For a while, Mam reveled in her new, safe life. But she could not ignore a nagging impulse deep inside her being. It quickly crescendoed, pulling her back to the land where she had experienced no peace, privacy or personal dignity. She knew how many thousands of Cambodians - and millions of others around the world - lived in misery, whether in brothels or in similar conditions of forced servitude. Her hapless compatriots needed a voice. They needed an inspiration. They needed a champion.
It was no easy task. Mam found herself confronting both tradition and the indifference of too many, thereby guaranteeing opposition and danger. Still, she proceeded with her work, rescuing women and girls, offering shelter, and providing training and other assistance.
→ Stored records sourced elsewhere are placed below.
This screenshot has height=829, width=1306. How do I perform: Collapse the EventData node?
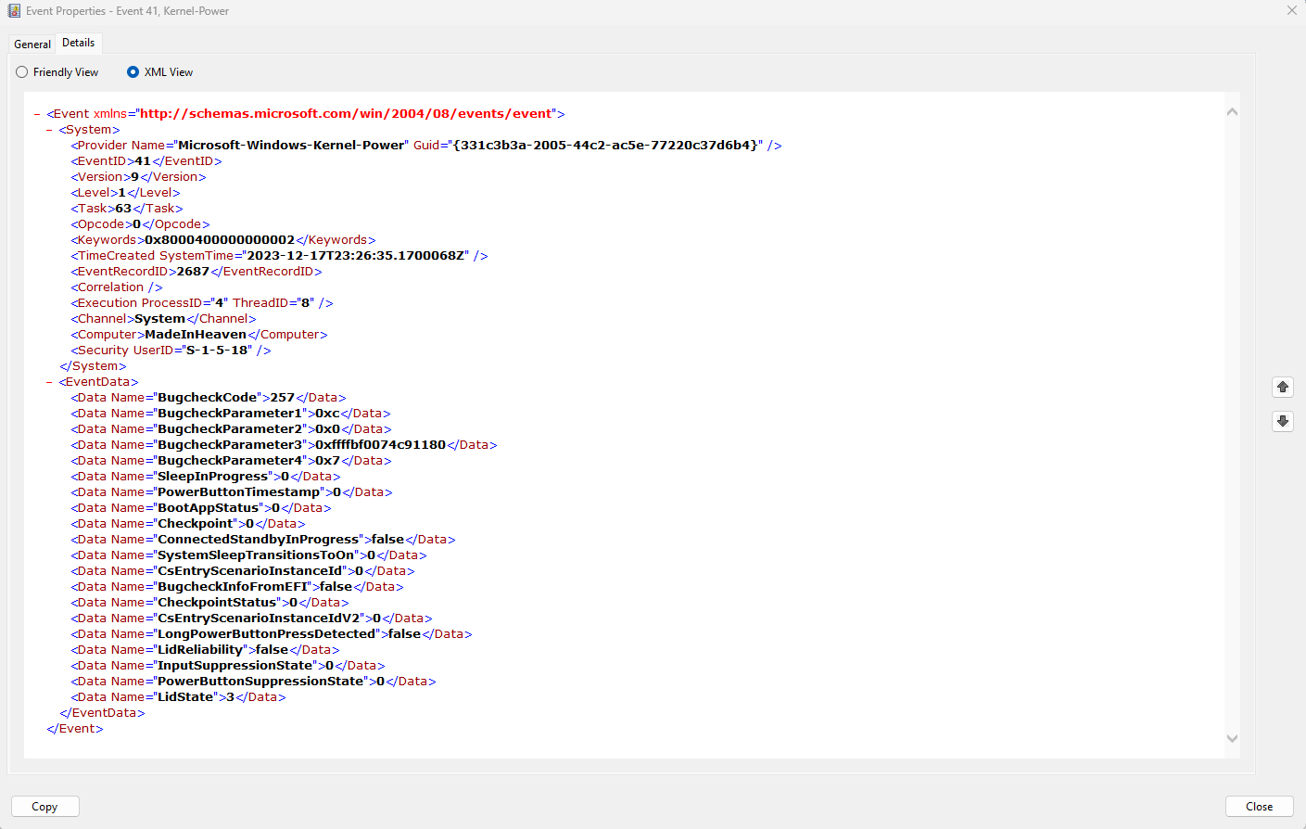pos(49,382)

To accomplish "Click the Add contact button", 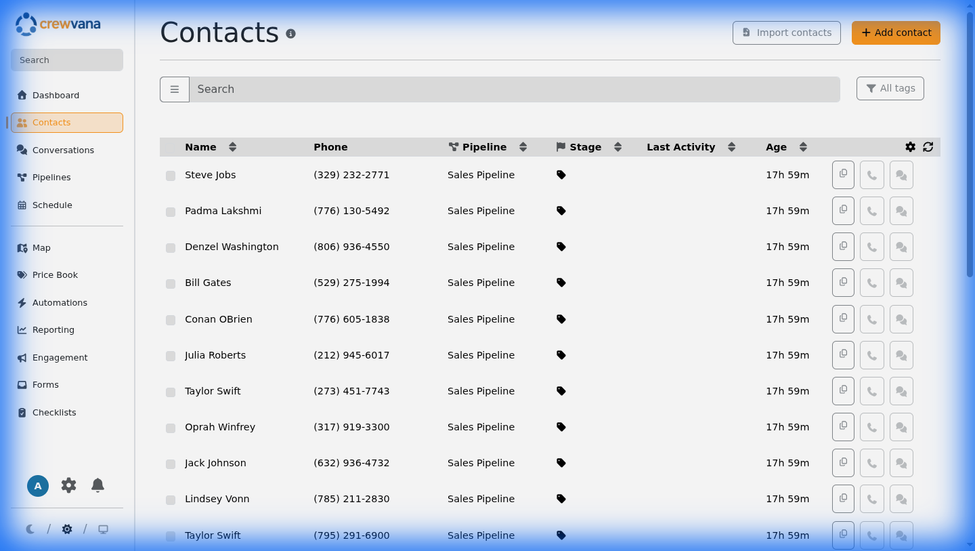I will (x=896, y=32).
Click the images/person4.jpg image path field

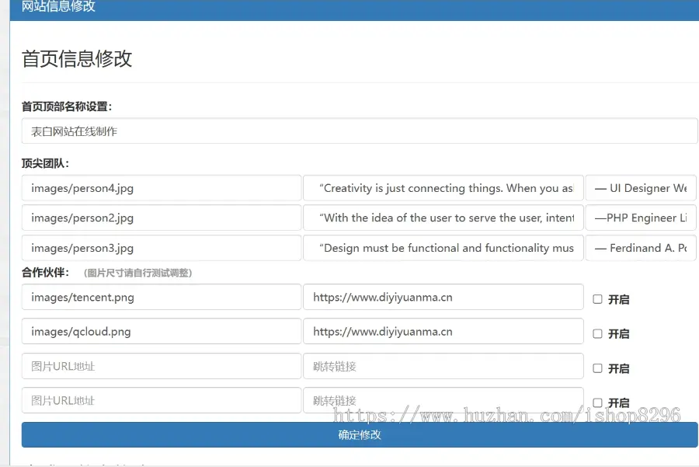pos(162,188)
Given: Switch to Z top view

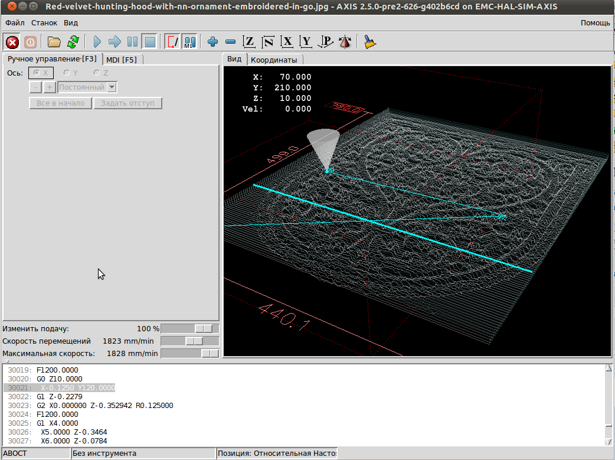Looking at the screenshot, I should [x=250, y=42].
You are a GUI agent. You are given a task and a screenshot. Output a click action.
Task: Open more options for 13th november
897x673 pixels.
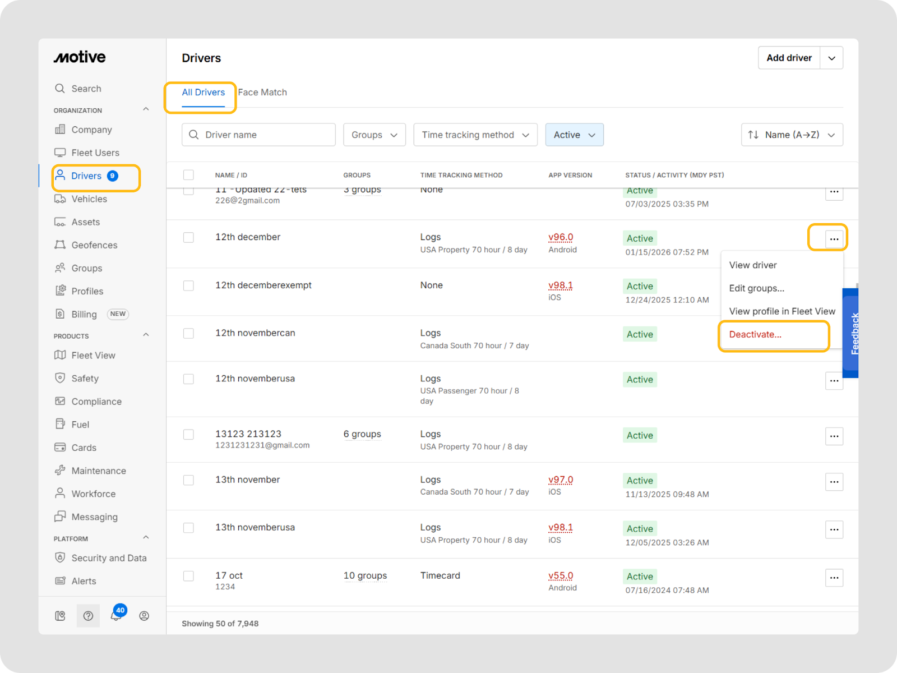(834, 482)
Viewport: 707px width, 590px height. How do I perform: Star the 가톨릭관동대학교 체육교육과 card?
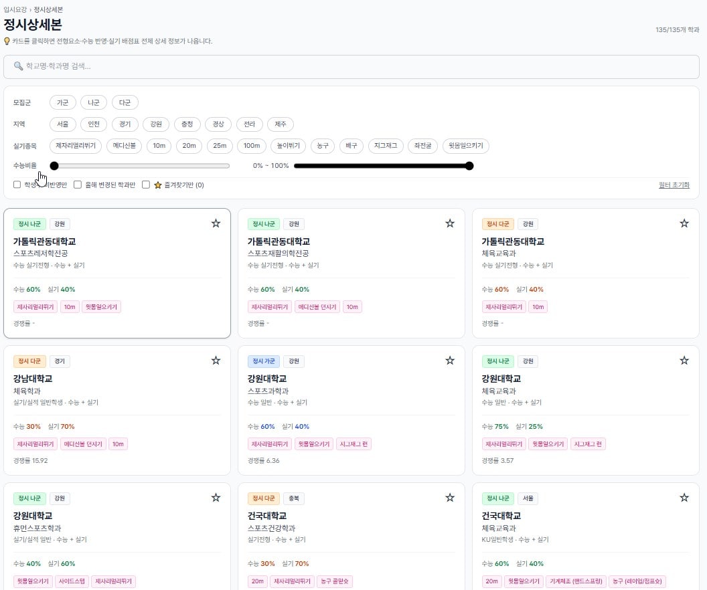pyautogui.click(x=684, y=223)
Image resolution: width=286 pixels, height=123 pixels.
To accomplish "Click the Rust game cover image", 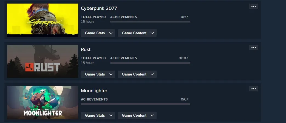I will [x=43, y=61].
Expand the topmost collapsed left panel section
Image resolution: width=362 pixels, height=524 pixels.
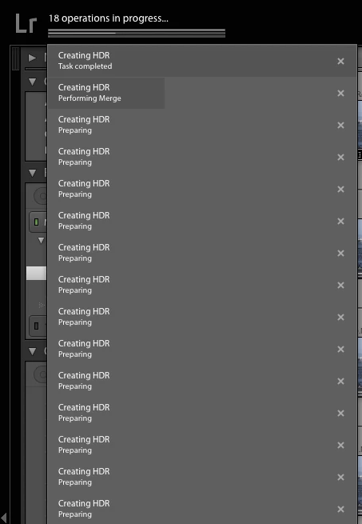(x=33, y=58)
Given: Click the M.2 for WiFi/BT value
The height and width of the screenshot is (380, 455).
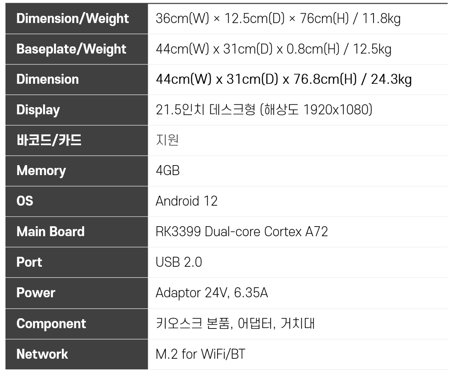Looking at the screenshot, I should coord(200,354).
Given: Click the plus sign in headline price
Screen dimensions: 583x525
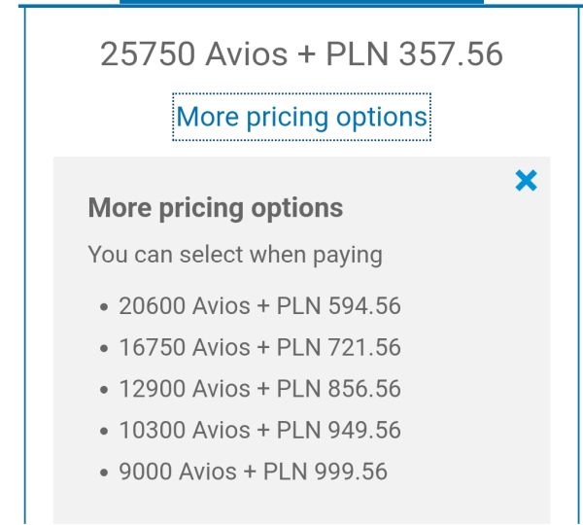Looking at the screenshot, I should click(x=306, y=55).
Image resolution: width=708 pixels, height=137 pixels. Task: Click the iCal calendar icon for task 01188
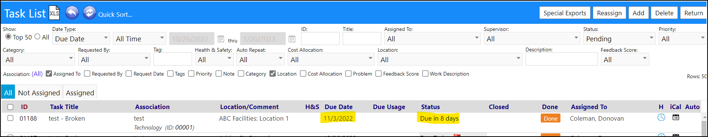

Her former abusers, angered and indignant that someone - especially a former victim - would dare stand against them, struck back with all the nastiness that craven minds can muster. They issued insults and death threats, burned Mam's home and, worst of all, kidnapped and brutalized her teenage daughter.
Yet Mam was unfazed. When you have already died inside, she says, there is nothing left to kill. Thus, she and her supporters have persisted, rescuing hundreds of Cambodians from slavery each year - for a total of more than 6,000 to date.
Some critics question such tactics, pointing out that recovery is difficult for many freed slaves. Besides, they argue, the results are at best mixed because of the absence of reliable systems of law enforcement and criminal justice, which is part of the problem. Further, there is a large and easily accessible supply of replacements; for every woman or girl who breaks free, another can be taken.
Mam acknowledges that not all of the rescued slaves recover and reenter the mainstream. Some cannot cope and take their own lives. Others return to the brothels. But most revel in and take full advantage of their freedom, as Mam herself did.
Of course, activists such as Mam and her kindred spirits in other countries operate at a severe disadvantage. They are still building their anti-slavery campaigns and have modest resources, whereas the traffickers are well-organized and amply financed. The global recession, which has helped drive the average price of a slave well below $100, also rises against them.
Thankfully, the abolitionists are not discouraged. They need and deserve armies of supporters and sympathizers, as well as the help of governments and international organizations. If the effort were global, persistent and decisive - with the goal of eradicating human trafficking within a generation - then the slaves of Cambodia and other countries would finally wake up to a less-desperate reality.
ABOUT THE WRITER
John C. Bersia, who won a Pulitzer Prize in editorial writing for the Orlando Sentinel in 2000, is the special assistant to the president for global perspectives at the University of Central Florida. Readers may send him e-mail at johncbersia@msn.com.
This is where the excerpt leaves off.